Friday, September 26, 2008

title taken!

Something interesting happened this morning and I thought I'd relate it here. I've been calling my second book "The Preacher's Daughter" as it fits the story so well and seemed a good working title after The Frontiersman's Daughter. This morning I heard from another author who has a book out entitled The Preacher's Daughter and another upcoming one entitled The Preacher's Wife. I was a bit embarrassed to hear that my own publisher has already put out yet another The Preacher's Daughter by Beverly Lewis, the bestselling suthor of Amish fiction.

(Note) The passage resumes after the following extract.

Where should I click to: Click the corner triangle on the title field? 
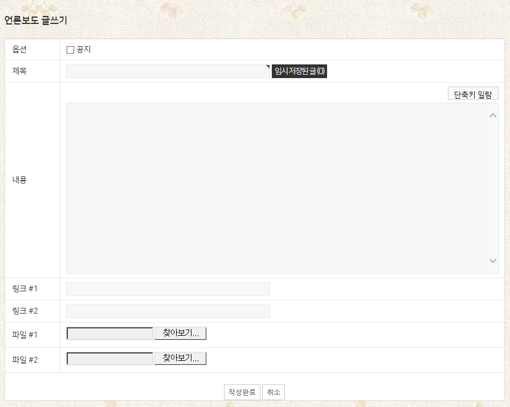(268, 67)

Anyway, Cheryl St. John wrote and told me of her book by that name (it has a beautiful cover) and invited me to be a guest on one of her writing blogs. This particular blog also has a terrific title: Unfortunately, my book is set in the colonial period and isn't a western or I'd love to! I enjoyed looking at her sites. She's a very prolific, popular author and probably doesn't need the extra exposure but she was so gracious I wanted to mention her here. Thanks, Cheryl!

All this just goes to show that the publishing world is actually very small and good titles can be hard to come by. And so now you know I am green as corn about all this. An editor once told me to "enjoy the learning process" in the world of publishing. I guess this is all a part of it. So back to imagining a fitting but original title for book 2. I haven't done a google search yet but can almost bet there's not a book out there called The Scrivener's Daughter. So I might be safe with book 3! Nothing dull about the publishing world:)


  1. Oh, Laura, no need to be embarrassed. Just think that you won't be getting all of Beverly Lewis's google alerts like I do! LOL And my publisher never cares if a title has been used before--even within their own company; they're not copyrighted after all. I can't wait to see the alerts I get for The Preacher's Wife! My working title was Song of the Mountain, and my critique partners still call it that just to make me happy.

    There's no shame in being in the learning process, either. When I sold my first book, there was no internet or email (I know, difficult to imagine, isn't it?) and I think I reinvented the wheel a hundred times withouot networking or people to ask questions of. I appreciate this day of instant communication and information - perhaps a little too much.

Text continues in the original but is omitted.